Craig Ford: Fix the Alabama Accountability Act or repeal it

  If the Alabama Legislature won't repeal the Accountability Act, then they should fix it so that the money is actually going to kids in failing schools.

  New Years is a time of reflection and resolutions—a time for changes and fixing mistakes. With the state’s next legislative session beginning in less than a month, there’s a resolution I would like our state leaders to make: fix the problems with the Accountability Act.

  The Accountability Act was sold to us as a way to give children trapped in failing schools a way to attend different schools. But now we know that the Accountability Act is not helping the children it was designed to help.

  As reported by the Decatur Daily, nearly 100 students in Morgan and Limestone counties are using tax-credit-funded scholarships to attend private schools, but only one of those students comes from a public school that was considered "failing" under the Accountability Act.

  This is certainly not what the law was intended for.

  In the same article, Decatur City Schools Superintendent Ed Nichols is quoted as saying the Accountability Act was sold as a way to help kids in failing schools but is truly nothing more than smoke and mirrors. “It was really designed to find a way to give money to kids already in private schools, and kids in failing schools would not or could not take advantage of it—and they haven’t,” Nichols said.

  Superintendent Nichols is exactly right, because what’s happening in Morgan and Limestone Counties is happening everywhere else in the state, too. In June, reported that 70 percent of the 6,000 scholarships given out went to kids who were not zoned for a failing school anyway.

  If the law isn’t helping those it was designed to help, it needs to go, simple as that.

  Morgan County Schools Superintendent Bill Hopkins, Jr. said in the Decatur Daily article that he wasn’t aware of any students leaving his system under the Alabama Accountability Act. In fact, the article points out that private schools aren’t even required to accept students under this law.

  So if the non-failing schools can refuse students from failing schools, and the overwhelming majority of scholarships given out are going to kids who aren’t and wouldn’t be attending a failing school anyway, why have we not yet fixed or repealed the Accountability Act?

  The best thing we could do to actually help kids in failing schools would be to repeal the Accountability Act entirely and put that money back into those schools where it belongs. At the very least, legislators should admit the Accountability Act isn’t working the way it is supposed to and work together on a compromise that would truly help kids in failing schools.

  To get the conversation started, I’ll offer my own compromise: We keep the Accountability Act with its tax credits for wealthy and corporate donors. But instead of their donations going to these “scholarship granting organizations” that are clearly disregarding the intent of the law, donors can get the same tax break for contributing to a publicly owned fund that would then divide the money up equally among the failing schools.

  This way the money is going to the kids who are actually in failing schools, and these failing schools would have more resources instead of less.
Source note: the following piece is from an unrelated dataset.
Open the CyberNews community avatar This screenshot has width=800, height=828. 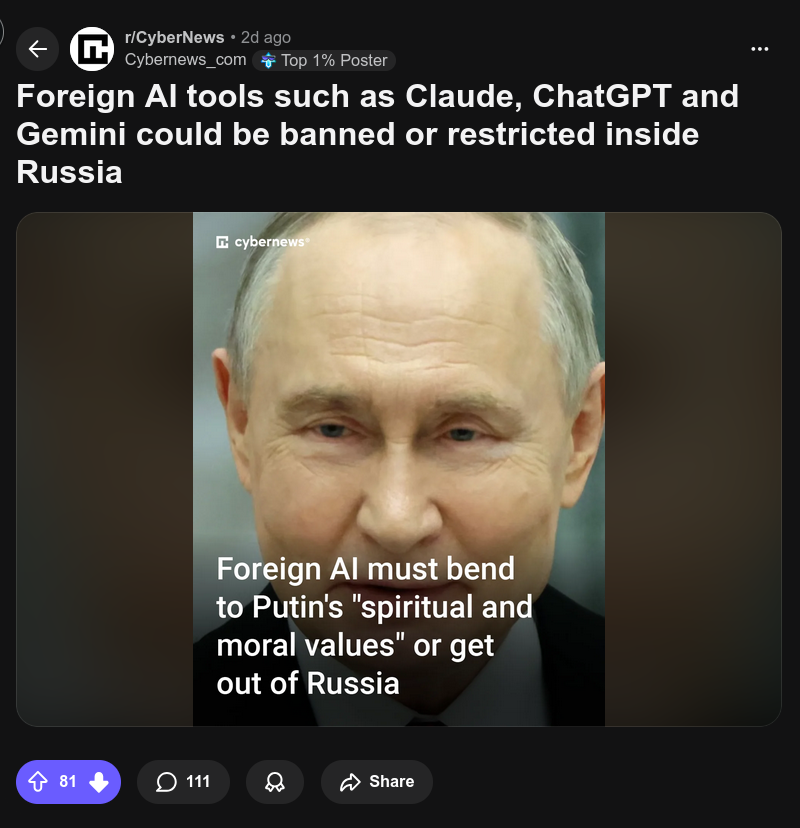click(92, 49)
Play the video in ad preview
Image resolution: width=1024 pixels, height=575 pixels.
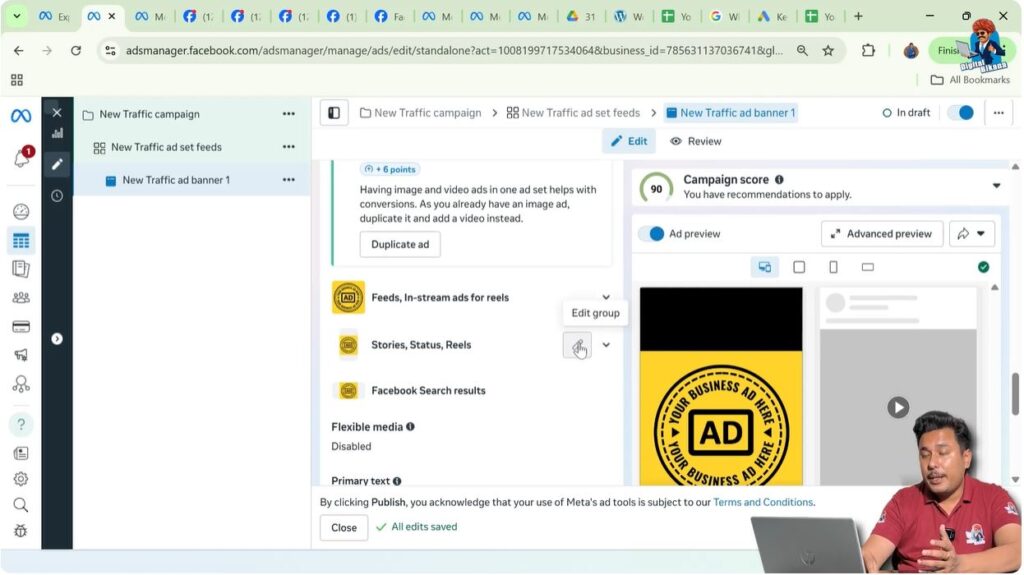click(898, 407)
With this money, these schools would have the ability to hire more teachers, invest in learning tools, and purchase desperately needed basic classroom resources that many teachers are currently paying for with their own money.

  The numbers don’t lie. The Alabama Accountability Act is not doing what it is meant to do. Legislators should admit this fact and work to fix it instead of continuing to waste tax dollars on more failed government. If legislators won’t repeal the Accountability Act, they should at least consider a compromise that puts those tax dollars back into the schools-and the children-that desperately need them. Legislators should hold themselves accountable for the Accountability Act and do what needs to be done to help kids who truly are in failing schools.